The extracted data included study design, participant characteristics (including surgical indications), intervention details, comparators, and both primary and secondary outcome measures. These outcomes were assessed at short-term and long-term follow-ups and covered aspects such as disability, pain, mental health, and fear-avoidance behavior. No assumptions or data simplifications were made.

Summary Measures and Data Synthesis

The review protocol allowed only for the inclusion of studies with comparable participants, interventions, comparators, and outcome measures. Short-term and long-term outcomes for disability, pain, mental health, and fear-avoidance behavior were identified as suitable for pooled analysis. A meta-analysis was conducted using RevMan9 software, applying the inverse variance model for continuous data (change in mean values from baseline). The DerSimonian and Laird10 random-effects model was used to account for variations across studies while assuming related intervention effects.

  • Confidence intervals (CIs): Set at 95%.
  • Statistical analysis: Mean change from baseline scores analyzed using the standardized mean difference.11
  • Standard deviation (SD): Available for one study, while for another, raw data provided by the corresponding author were used to calculate SD.12

Risk of Bias Assessment

Within Individual Studies

The Cochrane Risk of Bias Assessment Tool was used to evaluate internal validity and potential sources of systematic error.

Across Studies

A formal risk-of-bias assessment across studies was not conducted due to the limited number of studies. Funnel plots were deemed unnecessary. The GRADE13 criteria were used to assess the quality of evidence.

Additional Analyses

Due to the small number of studies, additional analyses were not feasible.

RESULTS

Study Selection Process

Database searches were conducted on October 13 and October 20, 2014, by J.G. and J.M., respectively. This process identified 1,006 studies, which were screened by title, leading to the removal of 972 irrelevant or duplicate papers. The remaining 34 abstracts were retrieved and reviewed by J.G. and J.M., resulting in 12 papers classified as eligible or potentially eligible for full-text review. The inter-reviewer reliability was strong (Cohen’s k = 0.78). After full-text review, five papers reporting data from three original studies met the inclusion criteria. The agreement between authors was very strong (Cohen’s k = 0.88). (See Figure 1 for study selection flowchart).

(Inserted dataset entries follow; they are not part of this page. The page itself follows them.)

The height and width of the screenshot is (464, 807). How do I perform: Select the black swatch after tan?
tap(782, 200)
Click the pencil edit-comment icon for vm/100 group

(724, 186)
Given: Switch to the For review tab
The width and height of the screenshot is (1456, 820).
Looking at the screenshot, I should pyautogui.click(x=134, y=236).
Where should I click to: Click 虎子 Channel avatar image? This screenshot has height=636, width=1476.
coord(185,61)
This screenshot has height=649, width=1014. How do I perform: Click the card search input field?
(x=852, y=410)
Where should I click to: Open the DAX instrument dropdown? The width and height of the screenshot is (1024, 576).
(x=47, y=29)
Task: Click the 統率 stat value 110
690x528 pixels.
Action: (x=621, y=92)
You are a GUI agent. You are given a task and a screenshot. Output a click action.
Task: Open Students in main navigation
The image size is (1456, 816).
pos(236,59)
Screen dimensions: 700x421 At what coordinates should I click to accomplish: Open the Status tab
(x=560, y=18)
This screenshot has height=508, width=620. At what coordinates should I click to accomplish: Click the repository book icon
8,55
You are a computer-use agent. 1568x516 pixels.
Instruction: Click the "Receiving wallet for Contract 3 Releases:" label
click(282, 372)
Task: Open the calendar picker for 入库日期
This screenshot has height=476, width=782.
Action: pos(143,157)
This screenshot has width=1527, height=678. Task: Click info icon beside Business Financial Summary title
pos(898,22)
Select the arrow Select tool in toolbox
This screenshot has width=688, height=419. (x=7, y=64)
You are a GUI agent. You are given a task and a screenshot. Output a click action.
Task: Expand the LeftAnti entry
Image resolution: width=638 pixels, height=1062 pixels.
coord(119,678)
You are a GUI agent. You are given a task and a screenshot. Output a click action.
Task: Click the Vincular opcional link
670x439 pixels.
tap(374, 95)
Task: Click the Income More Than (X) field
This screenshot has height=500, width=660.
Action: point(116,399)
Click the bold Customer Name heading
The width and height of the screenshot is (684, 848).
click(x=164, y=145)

Figure 1.  A Flowchart Depicting the Study Selection Process Along with Reasons For Rejection

Introduction

Three papers met the eligibility criteria for inclusion in this review.¹4 All three studies compared usual care with innovative forms of rehabilitation. Christensen et al.15 compared usual care with a "back café" group and a physical training group, Abbott et al.16 with "psychomotor therapy," and  Monticone et al.¹? with a combination of exercise and cognitive behavioral therapy (CBT). Rehabilitation sessions lasted 60 minutes, twice per week, for four weeks. Rehabilitation commenced after LFS; however, the exact timing was not well described. The primary outcome measured was post-rehabilitation change in the Oswestry Disability Index (ODI) score. Secondary outcomes included the Tampa Scale of Kinesiophobia (TSK), pain levels (Numerical Rating Scale - NRS), and quality of life (QoL), including mental health (SF-36). Outcomes were recorded pre-treatment, immediately post-rehabilitation, and 12 months after LFS.

Study Details

  • Christensen et al. (2016);15

This study included 90 participants (mean age: 45 years) randomized into three intervention groups:

  1. Usual care group – Patients received a video demonstration and a single physiotherapy session explaining exercises.
  2. Physical training group – Patients attended twice-weekly physiotherapy sessions (90 minutes each) for eight weeks, focusing on supervised exercises.
  3. Back café group – In addition to usual care, these patients attended three 90-minute group sessions facilitated by a physiotherapist. These sessions aimed to help patients share experiences about pain, disability, rehabilitation concerns, and coping strategies.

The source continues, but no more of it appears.